From the time they arrive at EB, our students take full advantage of the Bay Area’s rich cultural resources. Classes go on frequent field trips to museums, performances, artists’ studios, bakeries…. everything Berkeley and the surrounding area has to offer.
As the children get slightly older, they go on the multi-day field trips that are one of the defining elements of an EB education. Not only do they explore the world around them, but they also learn about their own ability to be independent.
- Marin Headlands: In October, our third grade classes head to Marin Headlands for a few days of environmental education.
- Coloma: Our fourth graders spend three days at the site where gold was first discovered in California, learning about the Gold Rush, native peoples, and the ecosystem of the Sierra foothills.
- France: Our fifth grade classes spend two weeks staying with families in France. They visit museums, cathedrals, parks, and monuments.
- Catalina Island: A full week of outdoor education for our sixth graders includes hiking, sea kayaking, snorkeling, and studying the natural resources of Catalina Island. Learn more about the program here.
- Washington, D.C.: Seventh graders spend a week visiting the capitol’s monuments for hands-on civics education.
- France: Our eighth grade classes spend two weeks in France for in-depth linguistic and cultural experiences.
At EB, we place great importance in teaching citizenship. Participating in the community around them is an important way in which students can prepare for an active, responsible role in the wider world.
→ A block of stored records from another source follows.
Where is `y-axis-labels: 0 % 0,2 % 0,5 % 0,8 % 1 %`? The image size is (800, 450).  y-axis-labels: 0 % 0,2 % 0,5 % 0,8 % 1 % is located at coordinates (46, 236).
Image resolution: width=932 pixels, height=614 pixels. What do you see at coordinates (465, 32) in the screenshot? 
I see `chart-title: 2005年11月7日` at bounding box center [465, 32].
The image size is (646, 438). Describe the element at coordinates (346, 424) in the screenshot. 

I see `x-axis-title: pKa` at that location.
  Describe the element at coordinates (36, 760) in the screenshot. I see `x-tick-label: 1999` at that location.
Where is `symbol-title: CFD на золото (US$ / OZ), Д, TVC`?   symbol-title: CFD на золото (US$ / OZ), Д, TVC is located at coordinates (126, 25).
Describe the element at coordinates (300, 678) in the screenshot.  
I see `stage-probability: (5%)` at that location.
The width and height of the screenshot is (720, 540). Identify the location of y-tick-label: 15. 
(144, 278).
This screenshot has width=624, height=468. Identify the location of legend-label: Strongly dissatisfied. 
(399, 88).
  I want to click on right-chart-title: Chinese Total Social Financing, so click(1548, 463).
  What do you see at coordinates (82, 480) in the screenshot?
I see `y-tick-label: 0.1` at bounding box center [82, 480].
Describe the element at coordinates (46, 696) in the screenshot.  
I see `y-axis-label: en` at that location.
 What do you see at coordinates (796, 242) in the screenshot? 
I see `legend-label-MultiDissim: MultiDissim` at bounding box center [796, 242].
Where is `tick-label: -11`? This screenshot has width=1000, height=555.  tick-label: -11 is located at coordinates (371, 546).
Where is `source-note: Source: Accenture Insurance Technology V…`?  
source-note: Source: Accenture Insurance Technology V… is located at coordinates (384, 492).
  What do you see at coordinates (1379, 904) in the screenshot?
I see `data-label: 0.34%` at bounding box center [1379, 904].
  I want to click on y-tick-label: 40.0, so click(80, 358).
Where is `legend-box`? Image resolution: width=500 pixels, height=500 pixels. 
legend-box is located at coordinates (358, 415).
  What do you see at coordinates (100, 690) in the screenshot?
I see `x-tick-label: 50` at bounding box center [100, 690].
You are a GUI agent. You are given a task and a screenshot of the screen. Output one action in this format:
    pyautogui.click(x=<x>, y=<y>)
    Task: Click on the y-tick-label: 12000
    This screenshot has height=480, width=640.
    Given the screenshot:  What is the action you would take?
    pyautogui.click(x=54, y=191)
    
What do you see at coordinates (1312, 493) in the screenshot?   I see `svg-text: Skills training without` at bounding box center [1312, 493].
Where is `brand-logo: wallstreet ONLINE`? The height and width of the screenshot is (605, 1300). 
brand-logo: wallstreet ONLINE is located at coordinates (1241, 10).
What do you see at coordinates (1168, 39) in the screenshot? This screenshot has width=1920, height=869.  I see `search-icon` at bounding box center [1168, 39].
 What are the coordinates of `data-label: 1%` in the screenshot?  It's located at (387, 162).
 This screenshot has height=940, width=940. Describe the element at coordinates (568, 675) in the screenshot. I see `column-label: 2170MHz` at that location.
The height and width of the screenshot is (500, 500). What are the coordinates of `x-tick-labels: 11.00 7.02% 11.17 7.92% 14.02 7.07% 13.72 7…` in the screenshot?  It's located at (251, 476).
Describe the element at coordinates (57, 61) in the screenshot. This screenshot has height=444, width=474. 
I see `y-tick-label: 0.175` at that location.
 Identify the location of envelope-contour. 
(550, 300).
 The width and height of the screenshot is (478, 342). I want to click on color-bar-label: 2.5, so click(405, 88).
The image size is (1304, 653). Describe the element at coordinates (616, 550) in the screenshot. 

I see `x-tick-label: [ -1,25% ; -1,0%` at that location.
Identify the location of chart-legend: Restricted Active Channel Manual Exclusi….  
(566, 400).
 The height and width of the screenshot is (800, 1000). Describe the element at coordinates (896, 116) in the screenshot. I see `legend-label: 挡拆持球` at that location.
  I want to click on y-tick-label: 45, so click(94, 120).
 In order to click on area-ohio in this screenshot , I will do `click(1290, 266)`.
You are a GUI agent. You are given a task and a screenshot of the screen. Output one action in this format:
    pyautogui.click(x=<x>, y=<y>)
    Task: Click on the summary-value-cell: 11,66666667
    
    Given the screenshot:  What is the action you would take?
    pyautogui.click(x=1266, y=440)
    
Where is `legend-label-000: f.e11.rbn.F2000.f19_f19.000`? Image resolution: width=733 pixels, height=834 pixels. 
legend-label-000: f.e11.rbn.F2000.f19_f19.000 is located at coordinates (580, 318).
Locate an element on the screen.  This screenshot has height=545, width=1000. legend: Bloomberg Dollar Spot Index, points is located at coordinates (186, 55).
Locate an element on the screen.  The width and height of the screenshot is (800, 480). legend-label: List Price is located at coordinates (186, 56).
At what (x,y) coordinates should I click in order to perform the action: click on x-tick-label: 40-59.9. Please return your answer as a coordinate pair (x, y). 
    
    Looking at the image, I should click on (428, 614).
Students begin by helping their peers, and gradually expand the scope of their service to include the community around them.
Our community service program starts in fourth grade and continues at the Middle School level; here are just a few examples:
- Fifth graders are trained to serve as conflict managers, who mediate playground disagreements.
- Beginning in fourth grade, students can serve on the student council.
- Once a year, our sixth graders work with Save the Bay, a group which works on environmental protection and wetlands restoration around the Bay Area. They help with shoreline cleanups, remove nonnative plant species, and learn about the Bay’s delicate ecosystem and ways to protect it.
- 8th grade students volunteer at the GLIDE program in San Francisco each year, preparing and serving food.
- We also help support the Alameda County Food Bank through periodic food drives at school and weekly trips in the fall by the Middle School to help sort and distribute food.
- Middle School clubs such as SRAC (Social Responsibility Action Corps) and RAIS (Rights Against Injustice and Stereotypes) support causes that promote social justice such as the Trevor Project, an American non-profit organization founded in 1998 focused on suicide prevention efforts among lesbian, gay, bisexual, transgender, and questioning (LGBTQ) youth.